With his boats now trawling for oil instead of shrimp, Dave Chauvin is worried he may have to move away from the Louisiana town named after his great-great-grandfather.

BP may finally have succeeded in capping its ruptured offshore well after nearly three months, but not before an estimated two to four million barrels of oil gushed into the Gulf of Mexico.

Like many people here, Chauvin is afraid it could take years — or even decades — for the region's fisheries to recover from the toxic soup of oil and chemical dispersants used to keep the crude from reaching fragile coastal wetlands.

Which leaves him with a painful choice: give up shrimping and join thousands of other displaced fishermen in trying to forge a new career in coastal Louisiana or take his boats and his family to cleaner waters.

"Leaving here takes our heritage away. Our culture is here. Our family is here," his wife Kim Chauvin told AFP.

"They have a lot of nice places on the East Coast, but it's not home."

The Chauvins have been doing everything they can to keep their business and their family together.

They are managing a fleet of 25 shrimp boats — including three of their own — hired to skim for oil under BP's Vessels of Opportunity program.

Trucks that used to transport shrimp are now carrying supplies for the men working two-week stints miles (kilometers) offshore where the oil stretches for as far as the eye can see and is sometimes a foot (30 centimeters) deep.

Their two sons have spent much of the past three months out there, skimming by day and dumping the oil by night at a "mother ship" while smaller crew boats makes the eight hour supply runs back to port.

The hardest part of the job is trying to work in the plastic suits when temperatures are already in the 90s Fahrenheit (30s Celsius) and the Chauvins are worried their sons may end up getting sick from breathing in all the oil fumes.

But they're lucky to have the work: just 2,754 boats across the region have been hired under the vessels of opportunity program which pays 1,200 to 3,000 dollars a day for the boat and 200 dollars a day to each crew member.

That might sound like a lot of money, but it doesn't come close to what they used to pull in when the shrimp were running and their seafood packing plant was humming.

Nor does it cover their fixed costs, like the mortgage, the insurance, and the tens of thousands of dollars they spend on electricity for the freezers full of last season's catch.

The Chauvins built the plant as a way to bring in extra money after shrimp prices collapsed in 2001 because of an influx of imports.

Every year they reinvested their profits to expand the business and had planned to start hand-peeling shrimp this summer in a processing plant they'd built between the dock and their modest bayou-side home.
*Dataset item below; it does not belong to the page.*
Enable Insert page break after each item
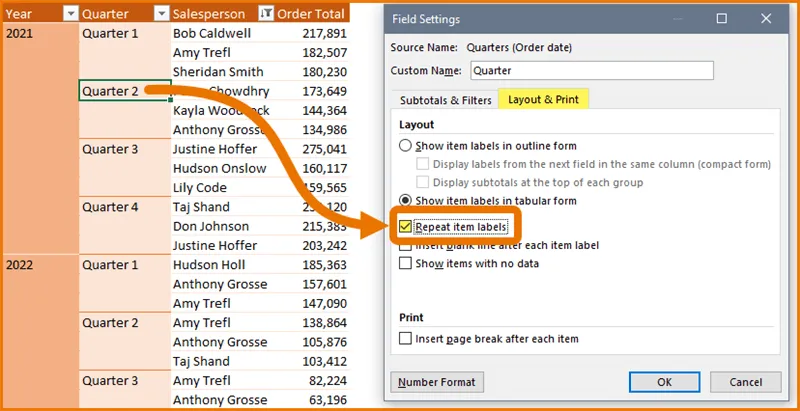Screen dimensions: 800x411 pos(405,339)
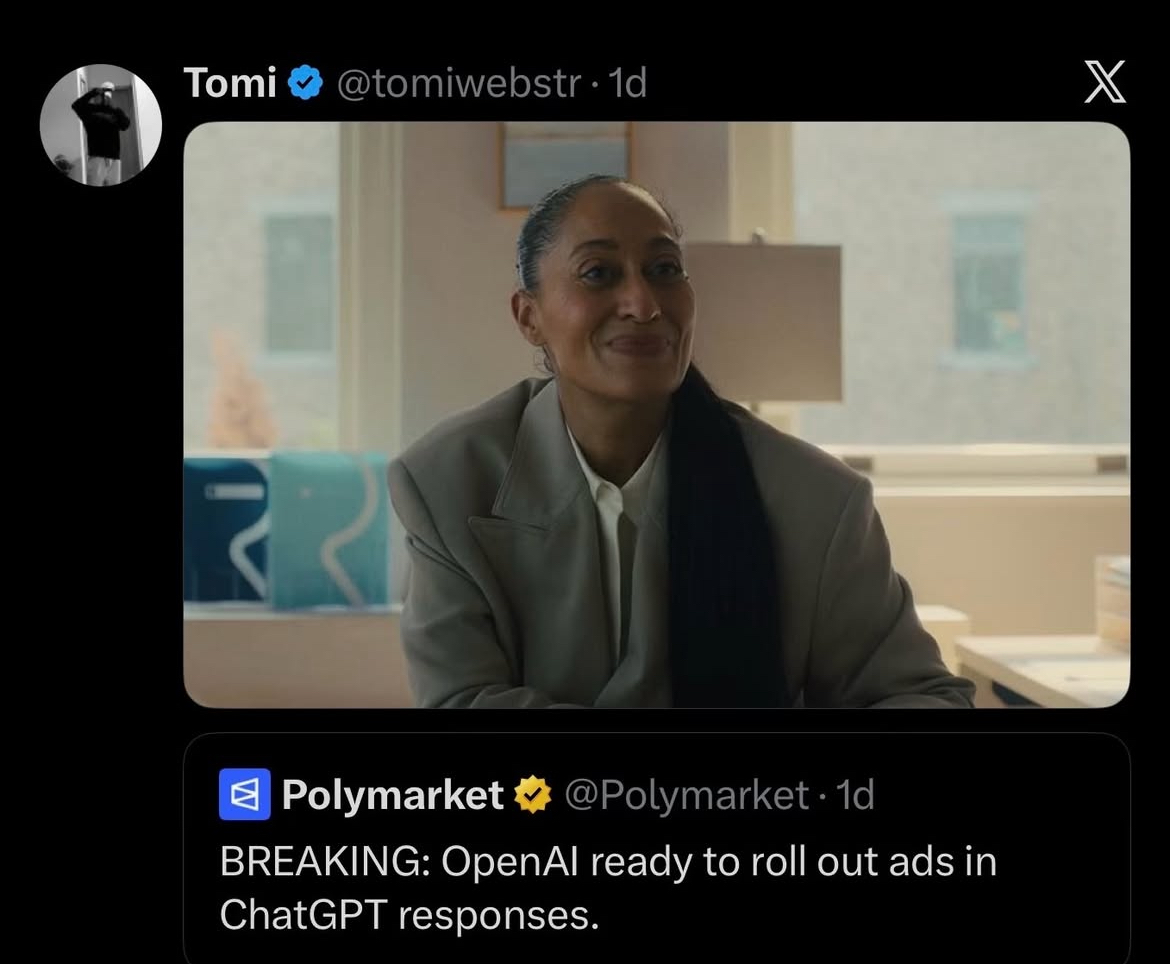
Task: Open the quoted BREAKING OpenAI ads tweet text
Action: [x=608, y=888]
They kept the business going, and growing, even after the region was ravaged by four massive hurricanes: Katrina and Rita in 2005 and Gustav and Ike in 2008.

"Everything you see was built by my hands," Chauvin said as he walked through the idled plant.

"Every yard of cement you see here was laid by us. We started from scratch."

The skimming work is keeping the Chauvins afloat, but it likely won't last for more than a few months now that the well's been capped.

And they haven't seen a penny of compensation yet for the money they've lost from having to idle their processing plant.

Kim and their youngest son are thinking about going to college. Their eldest son is trying to get work on an oil rig.

Chauvin's got a line on a shrimping permit out in North Carolina, but he's not sure yet if he's going to buy it. It certainly won't be enough to keep the family together.

"I've got three boats and two sons," he said. "It's one permit."